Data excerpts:
<<<<
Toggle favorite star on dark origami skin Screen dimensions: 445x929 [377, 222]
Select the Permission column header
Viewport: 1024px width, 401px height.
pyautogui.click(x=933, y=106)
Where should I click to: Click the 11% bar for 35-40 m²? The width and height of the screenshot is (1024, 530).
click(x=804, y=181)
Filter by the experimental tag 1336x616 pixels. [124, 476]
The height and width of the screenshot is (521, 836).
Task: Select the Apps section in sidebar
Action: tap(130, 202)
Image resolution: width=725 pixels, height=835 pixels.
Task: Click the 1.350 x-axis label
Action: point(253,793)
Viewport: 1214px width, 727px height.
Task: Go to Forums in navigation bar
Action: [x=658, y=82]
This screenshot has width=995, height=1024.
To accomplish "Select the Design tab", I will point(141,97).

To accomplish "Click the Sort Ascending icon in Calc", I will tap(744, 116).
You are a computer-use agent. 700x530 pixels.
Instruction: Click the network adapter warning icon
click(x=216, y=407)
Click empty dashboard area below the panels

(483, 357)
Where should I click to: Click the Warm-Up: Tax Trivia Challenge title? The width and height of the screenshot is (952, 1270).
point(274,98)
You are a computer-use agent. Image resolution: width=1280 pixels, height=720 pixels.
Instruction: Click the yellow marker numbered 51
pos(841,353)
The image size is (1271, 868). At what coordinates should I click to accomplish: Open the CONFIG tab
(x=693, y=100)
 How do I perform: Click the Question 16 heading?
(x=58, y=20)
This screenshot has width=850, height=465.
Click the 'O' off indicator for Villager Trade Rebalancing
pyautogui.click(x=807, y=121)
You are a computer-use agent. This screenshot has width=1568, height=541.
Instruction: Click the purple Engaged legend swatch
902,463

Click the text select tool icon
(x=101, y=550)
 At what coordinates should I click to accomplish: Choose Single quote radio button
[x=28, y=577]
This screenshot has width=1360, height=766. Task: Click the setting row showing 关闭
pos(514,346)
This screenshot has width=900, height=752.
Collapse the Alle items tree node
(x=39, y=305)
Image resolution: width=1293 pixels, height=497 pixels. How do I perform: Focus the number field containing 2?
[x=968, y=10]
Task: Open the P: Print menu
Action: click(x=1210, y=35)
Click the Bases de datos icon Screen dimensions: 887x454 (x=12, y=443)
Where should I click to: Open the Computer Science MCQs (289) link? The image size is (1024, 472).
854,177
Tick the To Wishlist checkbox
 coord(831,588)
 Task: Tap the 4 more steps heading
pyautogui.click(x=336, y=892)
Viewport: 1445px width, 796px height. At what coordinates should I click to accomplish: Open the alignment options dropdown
>>>>
Only exact copies of the lines from the one containing "Tick the To Wishlist checkbox" to the end of the records belong in the answer.

Tick the To Wishlist checkbox
 coord(831,588)
 Task: Tap the 4 more steps heading
pyautogui.click(x=336, y=892)
Viewport: 1445px width, 796px height. At what coordinates should I click to accomplish: Open the alignment options dropdown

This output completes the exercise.